We’re all tempted, the adverts are everywhere, and it’s so quick and easy to get a payday loan, right? True enough, but the results can be a disaster…
Payday loans are the fastest growing form of borrowing for the 3.5 million people in the UK struggling to make ends meet between pay packets. Companies offering short-term loans are all over the press and TV and even on small ads run alongside free apps on iPads and mobile phones. They promise ready cash and a way to keep things ticking over, even for people with poor credit ratings. But unless you’re really good with money, payday loans can lead to spiralling debt.
“I took out a payday loan because I was a bit short . It was nearly the end of the month. I had heard about payday loans on the TV, so I took one out for £50 and paid it back quite quickly.” says one borrower Ashley (not her real name), who had to turn to CAP, a national debt charity helping people in crisis.
“A few months down the line when I was in a similar situation, I took a bigger loan for £250 from the same company. Each month they would send an email saying ‘either pay £87.50 to defer your loan or pay back the full amount’ so I only paid the interest.
“When I tried to pay the full amount back, I took out another loan with another company to cover bills but their interest was even worse. They would text saying: ‘Need more money? Text ‘OK’ to this number and get £100 in your bank instantly’. In the current climate that’s very appealing.
“The second company started taking the interest straight from my bank – nearly £300 each month. They said it was in the small print of the agreement. I think I still owe around £2000.”
Payday loan companies advertise using smiling actors or harmless-looking puppets that appear as trustworthy as your grandparents. This helps us ignore huge interest rates – even when advertised in big, bold numbers.
They make it sound so easy to take out a payday loan. And it is. Getting into debt is always easy. Because they are short-term, payday loans can seem very attractive. For people who struggle to get by however, the loans can be a trap because they need to be repaid while still living on that same budget. And worse, payday loans can often have hidden charges. There may be a charge to get the money the same day, and there will be definitely be penalties for non repayment which can be up to £150 for being just ten days late.
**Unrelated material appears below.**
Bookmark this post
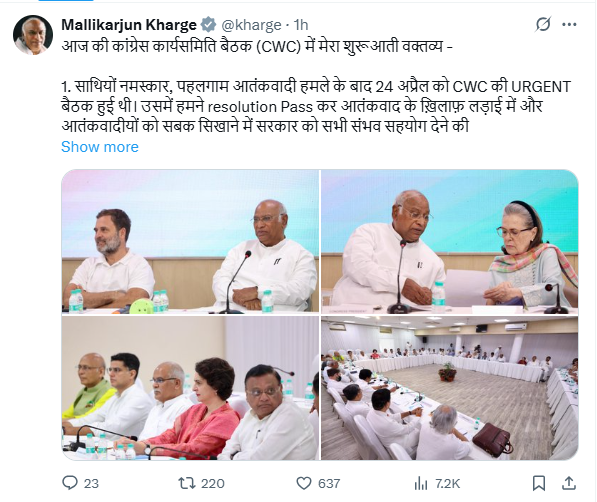The width and height of the screenshot is (597, 502). (538, 483)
So if you’re a bit short, we recommend trying to find an alternative to payday loans, is there a friend or family member for example who can can help out and won’t charge you?
WOULD YOU CREDIT IT?
Trustworthy lenders will help you work out a budget you can stick to, so you know you can afford it. If you have a poor credit history and really need to borrow, credit unions may be able to help but they are still careful about lending:
“We’d like to offer short term loans to people needing help to tide them over until pay day, but we’d need to know people can get ahead again by next pay day,” explains James Berry, head honcho at Bristol Credit Union. “Assisting people with budgeting and debt advice is important too.”
Walthamstow MP Stella Creasy has called on the Government to tackle payday loan companies who she describes as ‘legal loan sharks’. She told Quids in! “High cost lending is causing misery for thousands. Many British households are struggling to make ends meet. This and a lack of regulation of this market by the Government, is being exploited by these legal loan sharks to push families further in to debt. One in three payday loans is taken out to pay off other payday loans. Other countries have a cap on the cost of credit which help prevent this spiral of debt – British consumers deserve the same protection.
There is now light at the end of the tunnel, for Ashley at least: “CAP took away the pressure, especially from all the phone calls. Without CAP I wouldn’t even have been able to pay off the interest, but now the money I pay comes off the actual loan. I feel relieved, peaceful and a lot less stressed.”
The payday loan industry is worth £2bn a year. It isn’t as ‘straight-talking’ as it claims to be, no matter how friendly it might seem.
Quids in! says:
If you’re tempted to take out a payday loan, think about why you need one. If it’s for bills or everyday items because you can’t stretch your income, you need long-term help and maybe some advice on budgeting, A payday loan might do more harm than good.
If it’s for a one-off emergency, make sure you can meet the repayments, otherwise the cost of that loan will only increase and push you further into debt.
It’s far better to put a little aside in a savings account for extras that will always come up when you’re not expecting them – even coins in a jar can soften the blow.